Passage to read:

You must be very glad to be settled in your house, and I hope all the improvements satisfy you. As far as my experience goes, improvements are never perfection. I am very sorry to hear that you are still so very busy, and have so much work. And now for the main purport of my note, which is to ask and beg you and Mrs. Hooker (whom it is really an age since I have seen), and all your children, if you like, to come and spend a week here. It would be a great pleasure to me and to my wife... As far as we can see, we shall be at home all the winter; and all times probably would be equally convenient; but if you can, do not put it off very late, as it may slip through. Think of this and persuade Mrs. Hooker, and be a good man and come.
Farewell, my kind and dear friend, Yours affectionately, C. DARWIN.
P.S.—I shall be very curious to hear what you think of my discussion on Classification in Chapter XIII.; I believe Huxley demurs to the whole, and says he has nailed his colours to the mast, and I would sooner die than give up; so that we are in as fine a frame of mind to discuss the point as any two religionists.
Embryology is my pet bit in my book, and, confound my friends, not one has noticed this to me.
CHARLES DARWIN TO ASA GRAY. Down, December 21st [1859].
My dear Gray,
I have just received your most kind, long, and valuable letter. I will write again in a few days, for I am at present unwell and much pressed with business: to-day's note is merely personal. I should, for several reasons, be very glad of an American Edition. I have made up my mind to be well abused; but I think it of importance that my notions should be read by intelligent men, accustomed to scientific argument, though NOT naturalists. It may seem absurd, but I think such men will drag after them those naturalists who have too firmly fixed in their heads that a species is an entity. The first edition of 1250 copies was sold on the first day, and now my publisher is printing off, as RAPIDLY AS POSSIBLE, 3000 more copies. I mention this solely because it renders probable a remunerative sale in America. I should be infinitely obliged if you could aid an American reprint; and could make, for my sake and the publisher's, any arrangement for any profit. The new edition is only a reprint, yet I have made a FEW important corrections. I will have the clean sheets sent over in a few days of as many sheets as are printed off, and the remainder afterwards, and you can do anything you like,—if nothing, there is no harm done. I should be glad for the new edition to be reprinted and not the old.—In great haste, and with hearty thanks,
Yours very sincerely, C. DARWIN.
I will write soon again.
CHARLES DARWIN TO C. LYELL. Down, 22nd [December, 1859].
My dear Lyell, Thanks about "Bears" (See 'Origin,' edition i., page 184.), a word of il-omen to me.
I am too unwell to leave home, so shall not see you.
I am very glad of your remarks on Hooker. (Sir C. Lyell wrote to Sir J.D. Hooker, December 19, 1859 ('Life,' ii. page 327): "I have just finished the reading of your splendid Essay [the 'Flora of Australia'] on the origin of species, as illustrated by your wide botanical experience, and think it goes very far to raise the variety-making hypothesis to the rank of a theory, as accounting for the manner in which new species enter the world.") I have not yet got the essay. The parts which I read in sheets seemed to me grand, especially the generalization about the Australian flora itself. How superior to Robert Brown's celebrated essay! I have not seen Naudin's paper ('Revue Horticole,' 1852. See historical Sketch in the later editions of the 'Origin of Species.'), and shall not be able till I hunt the libraries. I am very anxious to see it. Decaisne seems to think he gives my whole theory. I do not know when I shall have time and strength to grapple with Hooker...

Record extracts:
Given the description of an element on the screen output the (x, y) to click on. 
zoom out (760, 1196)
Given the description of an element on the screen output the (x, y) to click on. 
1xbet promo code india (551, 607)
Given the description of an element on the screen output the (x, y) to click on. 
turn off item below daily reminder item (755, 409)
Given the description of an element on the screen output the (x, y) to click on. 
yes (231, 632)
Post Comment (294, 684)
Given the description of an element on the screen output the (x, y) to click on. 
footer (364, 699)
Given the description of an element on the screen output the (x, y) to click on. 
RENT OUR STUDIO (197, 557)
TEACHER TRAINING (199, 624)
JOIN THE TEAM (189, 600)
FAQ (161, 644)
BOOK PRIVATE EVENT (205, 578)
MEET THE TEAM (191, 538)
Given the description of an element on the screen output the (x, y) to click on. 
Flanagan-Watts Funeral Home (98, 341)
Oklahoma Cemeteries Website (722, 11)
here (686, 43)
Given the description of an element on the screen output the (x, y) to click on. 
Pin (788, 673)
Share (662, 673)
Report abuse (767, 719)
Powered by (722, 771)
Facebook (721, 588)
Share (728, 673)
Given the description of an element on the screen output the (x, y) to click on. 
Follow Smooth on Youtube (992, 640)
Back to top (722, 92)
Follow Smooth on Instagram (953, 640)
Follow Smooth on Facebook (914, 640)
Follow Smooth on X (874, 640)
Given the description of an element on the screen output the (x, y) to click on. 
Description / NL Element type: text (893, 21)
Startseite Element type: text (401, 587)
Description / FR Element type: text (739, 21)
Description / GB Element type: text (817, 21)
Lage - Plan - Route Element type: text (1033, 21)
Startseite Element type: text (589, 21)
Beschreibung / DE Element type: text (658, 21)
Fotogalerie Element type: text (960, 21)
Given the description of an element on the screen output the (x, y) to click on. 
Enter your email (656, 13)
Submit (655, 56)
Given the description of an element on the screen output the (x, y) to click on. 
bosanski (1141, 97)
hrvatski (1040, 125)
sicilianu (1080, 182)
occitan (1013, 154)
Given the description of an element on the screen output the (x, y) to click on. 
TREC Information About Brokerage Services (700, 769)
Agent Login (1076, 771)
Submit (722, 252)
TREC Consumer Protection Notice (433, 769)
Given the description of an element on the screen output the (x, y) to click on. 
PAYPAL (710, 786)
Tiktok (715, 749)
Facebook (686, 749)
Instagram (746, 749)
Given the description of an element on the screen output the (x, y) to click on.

Set task:
List every distinct surname, other than Darwin, of a person mentioned in the Darwin letters. The entries are separate material and have no connection to the Darwin letters.

Solution to this exercise:
Hooker, Huxley, Gray, Lyell, Brown, Naudin, Decaisne